____ Provided information
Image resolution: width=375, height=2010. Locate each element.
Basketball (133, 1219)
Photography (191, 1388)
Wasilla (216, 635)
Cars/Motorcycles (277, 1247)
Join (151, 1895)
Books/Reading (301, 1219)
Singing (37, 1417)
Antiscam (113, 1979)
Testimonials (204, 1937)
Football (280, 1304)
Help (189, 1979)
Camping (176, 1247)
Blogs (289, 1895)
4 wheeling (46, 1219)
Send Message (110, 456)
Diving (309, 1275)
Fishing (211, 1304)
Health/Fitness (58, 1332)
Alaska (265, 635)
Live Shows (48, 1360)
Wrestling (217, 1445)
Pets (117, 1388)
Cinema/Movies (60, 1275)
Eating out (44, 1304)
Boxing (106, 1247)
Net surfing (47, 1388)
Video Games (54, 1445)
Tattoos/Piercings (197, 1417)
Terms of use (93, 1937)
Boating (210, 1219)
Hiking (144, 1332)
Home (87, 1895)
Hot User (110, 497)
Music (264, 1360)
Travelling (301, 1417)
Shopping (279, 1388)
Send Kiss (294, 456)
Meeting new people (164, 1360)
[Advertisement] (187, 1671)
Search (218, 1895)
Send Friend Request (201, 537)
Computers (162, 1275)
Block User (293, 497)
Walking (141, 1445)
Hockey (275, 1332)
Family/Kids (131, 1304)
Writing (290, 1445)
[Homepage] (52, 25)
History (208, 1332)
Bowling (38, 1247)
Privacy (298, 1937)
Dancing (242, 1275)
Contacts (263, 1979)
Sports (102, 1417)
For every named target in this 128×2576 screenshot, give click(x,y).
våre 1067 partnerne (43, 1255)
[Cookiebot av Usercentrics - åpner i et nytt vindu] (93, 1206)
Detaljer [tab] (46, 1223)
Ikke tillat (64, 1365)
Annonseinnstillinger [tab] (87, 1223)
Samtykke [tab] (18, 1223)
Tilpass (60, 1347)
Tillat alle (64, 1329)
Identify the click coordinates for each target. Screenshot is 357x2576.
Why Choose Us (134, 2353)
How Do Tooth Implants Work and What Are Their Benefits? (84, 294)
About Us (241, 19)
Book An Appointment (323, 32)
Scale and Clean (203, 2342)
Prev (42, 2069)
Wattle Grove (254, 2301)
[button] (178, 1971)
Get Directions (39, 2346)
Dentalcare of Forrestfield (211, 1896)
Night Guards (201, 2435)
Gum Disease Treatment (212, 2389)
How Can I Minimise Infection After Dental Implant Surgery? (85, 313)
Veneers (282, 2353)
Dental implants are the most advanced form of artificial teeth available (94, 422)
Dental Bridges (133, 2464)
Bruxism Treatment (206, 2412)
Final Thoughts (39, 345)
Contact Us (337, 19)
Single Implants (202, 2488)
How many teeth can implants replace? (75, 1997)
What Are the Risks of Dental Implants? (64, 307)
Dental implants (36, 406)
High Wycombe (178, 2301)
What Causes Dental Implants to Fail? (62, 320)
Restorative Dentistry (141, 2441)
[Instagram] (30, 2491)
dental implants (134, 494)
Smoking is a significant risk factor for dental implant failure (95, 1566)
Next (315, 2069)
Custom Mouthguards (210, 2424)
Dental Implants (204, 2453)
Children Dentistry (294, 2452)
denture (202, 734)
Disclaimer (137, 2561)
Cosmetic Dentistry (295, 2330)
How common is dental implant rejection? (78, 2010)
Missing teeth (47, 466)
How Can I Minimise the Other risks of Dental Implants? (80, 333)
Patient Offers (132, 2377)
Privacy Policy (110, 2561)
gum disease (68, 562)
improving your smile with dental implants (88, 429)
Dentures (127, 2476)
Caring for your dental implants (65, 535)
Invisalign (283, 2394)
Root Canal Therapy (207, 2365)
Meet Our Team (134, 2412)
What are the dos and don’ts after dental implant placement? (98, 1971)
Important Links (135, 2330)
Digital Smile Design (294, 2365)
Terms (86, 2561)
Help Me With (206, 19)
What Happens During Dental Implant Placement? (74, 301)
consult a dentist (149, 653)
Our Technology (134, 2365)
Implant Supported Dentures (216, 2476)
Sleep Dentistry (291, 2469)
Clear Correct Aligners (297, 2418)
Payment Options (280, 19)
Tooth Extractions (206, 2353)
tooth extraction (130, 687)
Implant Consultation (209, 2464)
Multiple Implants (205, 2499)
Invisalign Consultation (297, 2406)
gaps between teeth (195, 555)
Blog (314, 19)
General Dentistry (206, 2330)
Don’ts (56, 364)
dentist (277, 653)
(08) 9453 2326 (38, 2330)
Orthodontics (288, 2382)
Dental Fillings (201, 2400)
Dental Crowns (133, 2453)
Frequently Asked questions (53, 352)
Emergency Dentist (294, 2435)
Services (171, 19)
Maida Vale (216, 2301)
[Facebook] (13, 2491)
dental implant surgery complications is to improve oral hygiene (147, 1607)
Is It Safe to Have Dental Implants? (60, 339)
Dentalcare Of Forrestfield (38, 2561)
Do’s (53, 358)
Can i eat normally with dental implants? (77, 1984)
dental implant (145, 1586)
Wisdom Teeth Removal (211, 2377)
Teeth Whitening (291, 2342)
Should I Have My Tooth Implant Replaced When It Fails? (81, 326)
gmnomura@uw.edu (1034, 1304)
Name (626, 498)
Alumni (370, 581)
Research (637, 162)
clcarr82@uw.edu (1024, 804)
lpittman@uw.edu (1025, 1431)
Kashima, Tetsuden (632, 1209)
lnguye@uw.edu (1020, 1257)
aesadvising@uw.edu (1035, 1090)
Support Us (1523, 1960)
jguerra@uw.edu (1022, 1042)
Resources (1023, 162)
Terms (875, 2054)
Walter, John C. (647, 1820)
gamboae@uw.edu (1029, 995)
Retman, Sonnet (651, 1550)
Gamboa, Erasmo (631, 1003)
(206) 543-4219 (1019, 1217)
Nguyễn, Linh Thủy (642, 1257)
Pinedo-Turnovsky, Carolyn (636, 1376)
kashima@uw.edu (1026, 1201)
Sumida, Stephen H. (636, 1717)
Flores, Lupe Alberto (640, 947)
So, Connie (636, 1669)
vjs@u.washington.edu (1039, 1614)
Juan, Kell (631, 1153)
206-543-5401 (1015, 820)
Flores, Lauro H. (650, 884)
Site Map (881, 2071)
________
What is required
Reproduce each of the records word for word.

Task output
Image resolution: width=375, height=2010. Locate each element.
Basketball (133, 1219)
Photography (191, 1388)
Wasilla (216, 635)
Cars/Motorcycles (277, 1247)
Join (151, 1895)
Books/Reading (301, 1219)
Singing (37, 1417)
Antiscam (113, 1979)
Testimonials (204, 1937)
Football (280, 1304)
Help (189, 1979)
Camping (176, 1247)
Blogs (289, 1895)
4 wheeling (46, 1219)
Send Message (110, 456)
Diving (309, 1275)
Fishing (211, 1304)
Health/Fitness (58, 1332)
Alaska (265, 635)
Live Shows (48, 1360)
Wrestling (217, 1445)
Pets (117, 1388)
Cinema/Movies (60, 1275)
Eating out (44, 1304)
Boxing (106, 1247)
Net surfing (47, 1388)
Video Games (54, 1445)
Tattoos/Piercings (197, 1417)
Terms of use (93, 1937)
Boating (210, 1219)
Hiking (144, 1332)
Home (87, 1895)
Hot User (110, 497)
Music (264, 1360)
Travelling (301, 1417)
Shopping (279, 1388)
Send Kiss (294, 456)
Meeting new people (164, 1360)
[Advertisement] (187, 1671)
Search (218, 1895)
Send Friend Request (201, 537)
Computers (162, 1275)
Block User (293, 497)
Walking (141, 1445)
Hockey (275, 1332)
Family/Kids (131, 1304)
Writing (290, 1445)
[Homepage] (52, 25)
History (208, 1332)
Bowling (38, 1247)
Privacy (298, 1937)
Dancing (242, 1275)
Contacts (263, 1979)
Sports (102, 1417)
For every named target in this 128×2576 screenshot, give click(x,y).
våre 1067 partnerne (43, 1255)
[Cookiebot av Usercentrics - åpner i et nytt vindu] (93, 1206)
Detaljer [tab] (46, 1223)
Ikke tillat (64, 1365)
Annonseinnstillinger [tab] (87, 1223)
Samtykke [tab] (18, 1223)
Tilpass (60, 1347)
Tillat alle (64, 1329)
Identify the click coordinates for each target. Screenshot is 357x2576.
Why Choose Us (134, 2353)
How Do Tooth Implants Work and What Are Their Benefits? (84, 294)
About Us (241, 19)
Book An Appointment (323, 32)
Scale and Clean (203, 2342)
Prev (42, 2069)
Wattle Grove (254, 2301)
[button] (178, 1971)
Get Directions (39, 2346)
Dentalcare of Forrestfield (211, 1896)
Night Guards (201, 2435)
Gum Disease Treatment (212, 2389)
How Can I Minimise Infection After Dental Implant Surgery? (85, 313)
Veneers (282, 2353)
Dental implants are the most advanced form of artificial teeth available (94, 422)
Dental Bridges (133, 2464)
Bruxism Treatment (206, 2412)
Final Thoughts (39, 345)
Contact Us (337, 19)
Single Implants (202, 2488)
How many teeth can implants replace? (75, 1997)
What Are the Risks of Dental Implants? (64, 307)
Dental implants (36, 406)
High Wycombe (178, 2301)
What Causes Dental Implants to Fail? (62, 320)
Restorative Dentistry (141, 2441)
[Instagram] (30, 2491)
dental implants (134, 494)
Smoking is a significant risk factor for dental implant failure (95, 1566)
Next (315, 2069)
Custom Mouthguards (210, 2424)
Dental Implants (204, 2453)
Children Dentistry (294, 2452)
denture (202, 734)
Disclaimer (137, 2561)
Cosmetic Dentistry (295, 2330)
How common is dental implant rejection? (78, 2010)
Missing teeth (47, 466)
How Can I Minimise the Other risks of Dental Implants? (80, 333)
Patient Offers (132, 2377)
Privacy Policy (110, 2561)
gum disease (68, 562)
improving your smile with dental implants (88, 429)
Dentures (127, 2476)
Caring for your dental implants (65, 535)
Invisalign (283, 2394)
Root Canal Therapy (207, 2365)
Meet Our Team (134, 2412)
What are the dos and don’ts after dental implant placement? (98, 1971)
Important Links (135, 2330)
Digital Smile Design (294, 2365)
Terms (86, 2561)
Help Me With (206, 19)
What Happens During Dental Implant Placement? (74, 301)
consult a dentist (149, 653)
Our Technology (134, 2365)
Implant Supported Dentures (216, 2476)
Sleep Dentistry (291, 2469)
Clear Correct Aligners (297, 2418)
Payment Options (280, 19)
Tooth Extractions (206, 2353)
tooth extraction (130, 687)
Implant Consultation (209, 2464)
Multiple Implants (205, 2499)
Invisalign Consultation (297, 2406)
gaps between teeth (195, 555)
Blog (314, 19)
General Dentistry (206, 2330)
Don’ts (56, 364)
dentist (277, 653)
(08) 9453 2326 (38, 2330)
Orthodontics (288, 2382)
Dental Fillings (201, 2400)
Dental Crowns (133, 2453)
Frequently Asked questions (53, 352)
Emergency Dentist (294, 2435)
Services (171, 19)
Maida Vale (216, 2301)
[Facebook] (13, 2491)
dental implant surgery complications is to improve oral hygiene (147, 1607)
Is It Safe to Have Dental Implants? (60, 339)
Dentalcare Of Forrestfield (38, 2561)
Do’s (53, 358)
Can i eat normally with dental implants? (77, 1984)
dental implant (145, 1586)
Wisdom Teeth Removal (211, 2377)
Teeth Whitening (291, 2342)
Should I Have My Tooth Implant Replaced When It Fails? (81, 326)
gmnomura@uw.edu (1034, 1304)
Name (626, 498)
Alumni (370, 581)
Research (637, 162)
clcarr82@uw.edu (1024, 804)
lpittman@uw.edu (1025, 1431)
Kashima, Tetsuden (632, 1209)
lnguye@uw.edu (1020, 1257)
aesadvising@uw.edu (1035, 1090)
Support Us (1523, 1960)
jguerra@uw.edu (1022, 1042)
Resources (1023, 162)
Terms (875, 2054)
Walter, John C. (647, 1820)
gamboae@uw.edu (1029, 995)
Retman, Sonnet (651, 1550)
Gamboa, Erasmo (631, 1003)
(206) 543-4219 (1019, 1217)
Nguyễn, Linh Thủy (642, 1257)
Pinedo-Turnovsky, Carolyn (636, 1376)
kashima@uw.edu (1026, 1201)
Sumida, Stephen H. (636, 1717)
Flores, Lupe Alberto (640, 947)
So, Connie (636, 1669)
vjs@u.washington.edu (1039, 1614)
Juan, Kell (631, 1153)
206-543-5401 (1015, 820)
Flores, Lauro H. (650, 884)
Site Map (881, 2071)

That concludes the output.